== Source material

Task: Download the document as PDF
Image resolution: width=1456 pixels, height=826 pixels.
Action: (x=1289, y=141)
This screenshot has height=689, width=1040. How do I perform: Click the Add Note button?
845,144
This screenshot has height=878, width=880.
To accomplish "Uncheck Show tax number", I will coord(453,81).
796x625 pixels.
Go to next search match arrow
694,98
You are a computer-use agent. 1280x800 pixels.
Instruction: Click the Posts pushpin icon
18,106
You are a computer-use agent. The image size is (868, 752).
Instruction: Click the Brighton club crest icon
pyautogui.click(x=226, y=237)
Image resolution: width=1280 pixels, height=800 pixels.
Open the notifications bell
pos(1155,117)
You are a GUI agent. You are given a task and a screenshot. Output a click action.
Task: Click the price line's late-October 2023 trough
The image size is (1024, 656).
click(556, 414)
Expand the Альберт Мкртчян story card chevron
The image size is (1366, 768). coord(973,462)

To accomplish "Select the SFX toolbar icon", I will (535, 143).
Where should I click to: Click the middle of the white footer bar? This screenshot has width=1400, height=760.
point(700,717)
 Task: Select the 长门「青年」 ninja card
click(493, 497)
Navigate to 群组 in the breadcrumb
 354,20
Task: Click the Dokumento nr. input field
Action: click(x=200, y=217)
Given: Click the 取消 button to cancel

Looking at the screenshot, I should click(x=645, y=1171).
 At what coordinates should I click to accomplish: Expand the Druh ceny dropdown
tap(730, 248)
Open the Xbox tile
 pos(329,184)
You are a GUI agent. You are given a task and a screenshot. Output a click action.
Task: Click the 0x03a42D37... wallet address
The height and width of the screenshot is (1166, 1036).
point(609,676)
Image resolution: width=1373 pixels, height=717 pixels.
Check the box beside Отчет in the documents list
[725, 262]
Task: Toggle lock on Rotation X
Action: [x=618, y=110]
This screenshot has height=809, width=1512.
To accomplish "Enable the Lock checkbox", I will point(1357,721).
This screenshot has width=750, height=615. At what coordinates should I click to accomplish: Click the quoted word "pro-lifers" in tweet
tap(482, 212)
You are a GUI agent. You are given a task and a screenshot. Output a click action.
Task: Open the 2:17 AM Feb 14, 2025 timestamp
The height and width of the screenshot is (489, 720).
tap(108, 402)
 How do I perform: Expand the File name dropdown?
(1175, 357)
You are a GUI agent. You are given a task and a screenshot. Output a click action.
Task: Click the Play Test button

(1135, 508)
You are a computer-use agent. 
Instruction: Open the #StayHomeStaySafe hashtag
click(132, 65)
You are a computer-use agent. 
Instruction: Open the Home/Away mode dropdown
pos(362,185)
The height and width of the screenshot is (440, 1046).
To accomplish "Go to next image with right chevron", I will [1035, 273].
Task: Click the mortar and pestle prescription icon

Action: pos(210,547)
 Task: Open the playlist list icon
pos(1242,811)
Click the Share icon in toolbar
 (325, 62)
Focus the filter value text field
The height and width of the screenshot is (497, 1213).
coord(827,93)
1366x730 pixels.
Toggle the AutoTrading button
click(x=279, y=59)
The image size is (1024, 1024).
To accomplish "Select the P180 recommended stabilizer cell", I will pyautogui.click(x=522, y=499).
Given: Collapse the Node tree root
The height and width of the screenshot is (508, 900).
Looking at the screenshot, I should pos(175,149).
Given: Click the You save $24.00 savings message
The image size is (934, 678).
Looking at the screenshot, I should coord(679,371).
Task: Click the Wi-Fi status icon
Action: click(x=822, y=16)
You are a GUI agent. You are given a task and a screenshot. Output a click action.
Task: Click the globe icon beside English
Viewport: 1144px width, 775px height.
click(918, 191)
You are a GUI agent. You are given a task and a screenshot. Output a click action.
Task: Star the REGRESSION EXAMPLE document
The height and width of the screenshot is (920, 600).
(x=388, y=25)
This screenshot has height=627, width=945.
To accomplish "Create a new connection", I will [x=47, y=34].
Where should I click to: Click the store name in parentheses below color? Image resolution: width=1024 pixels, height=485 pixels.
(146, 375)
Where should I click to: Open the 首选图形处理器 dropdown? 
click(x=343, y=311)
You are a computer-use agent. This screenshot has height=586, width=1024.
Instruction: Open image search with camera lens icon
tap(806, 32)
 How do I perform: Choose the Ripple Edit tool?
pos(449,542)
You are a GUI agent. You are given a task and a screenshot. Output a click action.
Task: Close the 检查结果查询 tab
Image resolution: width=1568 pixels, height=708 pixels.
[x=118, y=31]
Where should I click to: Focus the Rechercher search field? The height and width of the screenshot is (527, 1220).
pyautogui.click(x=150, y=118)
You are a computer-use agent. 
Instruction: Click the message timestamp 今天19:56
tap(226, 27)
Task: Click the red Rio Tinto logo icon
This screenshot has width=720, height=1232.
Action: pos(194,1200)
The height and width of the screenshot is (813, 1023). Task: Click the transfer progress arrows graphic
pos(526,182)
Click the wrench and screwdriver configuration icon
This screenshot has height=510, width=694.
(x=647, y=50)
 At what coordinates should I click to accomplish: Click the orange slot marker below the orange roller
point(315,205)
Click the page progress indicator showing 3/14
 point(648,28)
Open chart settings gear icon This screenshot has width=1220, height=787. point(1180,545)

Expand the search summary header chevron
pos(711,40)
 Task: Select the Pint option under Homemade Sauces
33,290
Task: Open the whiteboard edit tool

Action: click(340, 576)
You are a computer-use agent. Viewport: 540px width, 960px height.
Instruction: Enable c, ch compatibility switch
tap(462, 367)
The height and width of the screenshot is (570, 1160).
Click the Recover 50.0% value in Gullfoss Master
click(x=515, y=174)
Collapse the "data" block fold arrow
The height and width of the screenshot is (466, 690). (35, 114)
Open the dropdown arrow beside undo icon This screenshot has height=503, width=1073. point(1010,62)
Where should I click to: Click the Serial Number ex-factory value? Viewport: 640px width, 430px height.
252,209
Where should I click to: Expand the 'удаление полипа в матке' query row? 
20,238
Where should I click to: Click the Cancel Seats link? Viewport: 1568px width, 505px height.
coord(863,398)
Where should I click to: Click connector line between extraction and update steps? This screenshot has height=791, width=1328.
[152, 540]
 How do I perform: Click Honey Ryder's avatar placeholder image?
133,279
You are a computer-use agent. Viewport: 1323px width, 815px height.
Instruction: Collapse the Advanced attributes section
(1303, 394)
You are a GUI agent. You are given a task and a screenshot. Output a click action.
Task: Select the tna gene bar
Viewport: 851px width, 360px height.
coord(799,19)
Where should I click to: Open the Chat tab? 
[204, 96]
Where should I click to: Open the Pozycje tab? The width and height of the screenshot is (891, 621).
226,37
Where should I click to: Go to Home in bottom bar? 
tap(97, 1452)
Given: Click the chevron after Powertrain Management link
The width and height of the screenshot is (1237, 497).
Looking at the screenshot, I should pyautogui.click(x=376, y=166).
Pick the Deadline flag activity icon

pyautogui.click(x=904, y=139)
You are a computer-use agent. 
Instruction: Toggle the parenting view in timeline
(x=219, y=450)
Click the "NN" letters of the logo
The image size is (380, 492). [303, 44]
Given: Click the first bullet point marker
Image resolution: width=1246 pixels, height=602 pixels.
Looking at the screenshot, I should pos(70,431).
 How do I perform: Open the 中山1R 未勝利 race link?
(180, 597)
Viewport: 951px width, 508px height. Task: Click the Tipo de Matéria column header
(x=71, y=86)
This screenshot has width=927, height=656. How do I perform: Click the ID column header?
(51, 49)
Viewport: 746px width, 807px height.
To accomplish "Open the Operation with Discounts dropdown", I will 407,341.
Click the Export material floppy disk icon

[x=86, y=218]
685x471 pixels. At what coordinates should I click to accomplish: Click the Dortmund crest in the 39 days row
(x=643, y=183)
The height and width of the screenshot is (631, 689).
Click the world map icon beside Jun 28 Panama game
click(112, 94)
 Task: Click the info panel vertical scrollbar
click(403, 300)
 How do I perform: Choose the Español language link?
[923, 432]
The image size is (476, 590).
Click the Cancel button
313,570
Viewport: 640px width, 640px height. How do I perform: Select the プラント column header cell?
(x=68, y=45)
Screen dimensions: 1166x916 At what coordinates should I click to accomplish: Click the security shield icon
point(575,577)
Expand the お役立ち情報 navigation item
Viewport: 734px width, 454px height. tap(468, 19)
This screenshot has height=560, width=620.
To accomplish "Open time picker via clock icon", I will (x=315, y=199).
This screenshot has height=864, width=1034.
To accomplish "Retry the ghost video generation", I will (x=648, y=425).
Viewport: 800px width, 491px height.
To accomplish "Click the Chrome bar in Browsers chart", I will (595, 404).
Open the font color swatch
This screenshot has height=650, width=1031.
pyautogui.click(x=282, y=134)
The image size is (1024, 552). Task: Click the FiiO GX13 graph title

====

◆ **Work task**: Using the entries above, output exactly the lines between the line holding "Where should I click to: Click the store" and the line holding "Click the wrench", end lines included, and nothing more.

◆ **Exercise output**:
Where should I click to: Click the store name in parentheses below color? Image resolution: width=1024 pixels, height=485 pixels.
(146, 375)
Where should I click to: Open the 首选图形处理器 dropdown? 
click(x=343, y=311)
You are a computer-use agent. This screenshot has height=586, width=1024.
Instruction: Open image search with camera lens icon
tap(806, 32)
 How do I perform: Choose the Ripple Edit tool?
pos(449,542)
You are a GUI agent. You are given a task and a screenshot. Output a click action.
Task: Close the 检查结果查询 tab
Image resolution: width=1568 pixels, height=708 pixels.
[x=118, y=31]
Where should I click to: Focus the Rechercher search field? The height and width of the screenshot is (527, 1220).
pyautogui.click(x=150, y=118)
You are a computer-use agent. 
Instruction: Click the message timestamp 今天19:56
tap(226, 27)
Task: Click the red Rio Tinto logo icon
This screenshot has width=720, height=1232.
Action: pos(194,1200)
The height and width of the screenshot is (813, 1023). Task: Click the transfer progress arrows graphic
pos(526,182)
Click the wrench and screwdriver configuration icon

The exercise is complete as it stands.